Inbound marketing and outbound marketing have been a long-time debate for many marketers out there. Each method requires focusing on a different set of channels and media to pull prospects in, and if you work in B2B marketing, you have a budget to consider, goals to fill and stakes to make.

How do you find the best fit? Some experts claim that outbound marketing is dead, while others say that inbound marketing doesn’t work for B2B and outbound is your only option. All that information makes it hard to navigate, so let’s find out how inbound/outbound marketing can fit into your business.

How do B2B customers think? 

Before we speak about inbound and outbound, we must outline the main things you should know about the B2B audience in general. 

Selling to B2B buyers isn’t easy. If you come to the B2B field from B2C, you have to change a lot in your approach to sales, the way to speak with your prospects, write your cold emails, and plan sales campaigns. Also, the way to make B2B purchase decisions changes all the time, making it a must to keep track of B2B prospects’ behavior and preferences. The latest survey by Demand Gen Report highlights the following changes:  

B2B buyers display consumer behavior patterns

Fact: There is a growing tendency with B2B buyers and the way they choose vendors. Nowadays, they do it in a digital way. The survey shows that 54% of B2B buyers check social media to learn about the vendor, their service, and the product. From those buyers, 42% of them prefer to explore products of interest through blogs, while 52% of buyers use LinkedIn for getting more data about the potential vendor and their services.  

Also, around 65% of B2B buyers check online recommendations and review platforms before they are swayed towards a buying decision.  

What does it mean for you? You can no longer ignore social media and digital marketing — at least not without major repercussions, such as losing a competitive edge and denying your sales teams the opportunity to be proactive and build a fuller, more detailed image of your B2B buyers. 

What should you do? Explore the online space around your business and your industry. The internet has become a wider place for everyone, so there are many portals and sources that will help you know your prospective buyers better. If you need more directions, we spoke about social media and generating leads via social media here and here

More people join the B2B buying process

Fact: According to the survey, up to six people can be involved in the process of making a purchase. Forty-four percent of the surveyed companies admitted to having special groups for overviewing this process specifically.
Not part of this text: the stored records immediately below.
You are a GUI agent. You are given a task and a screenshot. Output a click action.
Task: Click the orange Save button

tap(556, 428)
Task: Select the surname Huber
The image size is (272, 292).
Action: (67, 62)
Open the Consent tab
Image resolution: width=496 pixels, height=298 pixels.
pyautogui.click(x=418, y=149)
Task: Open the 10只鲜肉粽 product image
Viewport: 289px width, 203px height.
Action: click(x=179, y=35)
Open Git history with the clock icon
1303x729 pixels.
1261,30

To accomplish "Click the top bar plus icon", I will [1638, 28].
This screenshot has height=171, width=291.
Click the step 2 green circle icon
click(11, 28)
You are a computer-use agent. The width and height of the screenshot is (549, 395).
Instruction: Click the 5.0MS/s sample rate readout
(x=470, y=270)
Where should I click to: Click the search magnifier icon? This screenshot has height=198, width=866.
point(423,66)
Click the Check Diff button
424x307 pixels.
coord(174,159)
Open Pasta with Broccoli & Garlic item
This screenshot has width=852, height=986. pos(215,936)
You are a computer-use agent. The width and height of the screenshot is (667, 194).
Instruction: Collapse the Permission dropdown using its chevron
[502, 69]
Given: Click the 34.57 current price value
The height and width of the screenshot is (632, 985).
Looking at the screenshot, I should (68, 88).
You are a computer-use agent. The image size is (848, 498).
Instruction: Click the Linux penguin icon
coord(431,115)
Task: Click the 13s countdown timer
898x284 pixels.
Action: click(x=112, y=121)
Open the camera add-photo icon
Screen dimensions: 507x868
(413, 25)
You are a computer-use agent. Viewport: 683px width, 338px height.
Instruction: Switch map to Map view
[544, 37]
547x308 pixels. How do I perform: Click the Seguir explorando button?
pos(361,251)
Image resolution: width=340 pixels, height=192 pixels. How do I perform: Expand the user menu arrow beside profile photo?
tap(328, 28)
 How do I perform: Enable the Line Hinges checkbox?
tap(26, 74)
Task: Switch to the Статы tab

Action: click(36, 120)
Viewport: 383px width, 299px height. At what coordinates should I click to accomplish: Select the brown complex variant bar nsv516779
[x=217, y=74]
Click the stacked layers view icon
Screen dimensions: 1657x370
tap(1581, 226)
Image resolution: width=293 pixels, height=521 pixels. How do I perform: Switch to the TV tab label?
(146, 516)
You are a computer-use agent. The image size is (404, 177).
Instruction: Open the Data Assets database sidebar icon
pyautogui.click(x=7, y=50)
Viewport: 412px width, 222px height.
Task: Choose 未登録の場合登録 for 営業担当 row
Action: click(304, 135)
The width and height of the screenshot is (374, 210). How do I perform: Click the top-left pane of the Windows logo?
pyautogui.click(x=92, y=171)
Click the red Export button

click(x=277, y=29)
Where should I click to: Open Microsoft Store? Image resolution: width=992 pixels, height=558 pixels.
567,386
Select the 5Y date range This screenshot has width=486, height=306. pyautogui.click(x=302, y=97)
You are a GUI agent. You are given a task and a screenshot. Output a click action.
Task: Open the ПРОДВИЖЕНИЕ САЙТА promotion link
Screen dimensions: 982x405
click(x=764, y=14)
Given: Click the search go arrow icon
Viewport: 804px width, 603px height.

What does it mean for you? You’re not selling to just one person in B2B and it gets more obvious every year. You’re dealing with the entire group of prospective buyers and your only way to get the attention of this group is to find your lever (a.k.a. your decision-maker) and craft a unique value proposition that would be relevant to the interests of the company. 

What should you do? Gather data. Explore each title in the company’s structure to find the most influential decision-maker that is both knowledgeable about your product and capable of conveying its importance to the rest of your team. Once you identify that decision-maker, rely on them as your main pressure point within the company. 

B2B cycles take more time to complete

Fact: In general, it takes more time to convert a B2B prospect into a B2B buyer. But right now 61% of B2B companies state that the length of their sales cycle has increased within a year. The reason for that change is the direct result of more and more B2B buyers going digital, and therefore having more information to work with. 

What does it mean for you? Your prospective buyers research your product more thoroughly than ever before. Before they provide you with a response, they will evaluate all the pros and cons by analyzing all the data they find about you online. 

What should you do? Remember what we said about having to sell your product to a collective? That collective is researching you right now and every team member is interested in a different thing, from technology to cost. This is where your B2B content strategy comes into play. You must be sure that your prospects’ inquiries will be fully covered by compelling, informative content that highlights your content from every angle. 

You still need to act quickly to prevail in B2B sales

Fact:  At least 41% of survey participants admitted that the buying process can be sped up or postponed due to a change of priorities or lack of communication with the vendor. 

What does it mean for you? Even if the sales cycle gets longer, it doesn’t mean you can relax. Two-thirds of B2B purchases can be accelerated if you respond to your B2B prospects’ inquiries quickly and informatively. 

What should you do? Business priorities may change, and your prospects may take some time to make a decision, but one thing they must be sure of is that you’re always there for them. 

How does it fit in with marketing?

In general, people are sick and tired of interruptions. Whether it’s media advertising, TV commercial breaks, or social media ads popping up in their feed, these messages are unwanted, uninvited, and therefore received negatively. The same can be said about cold calls. 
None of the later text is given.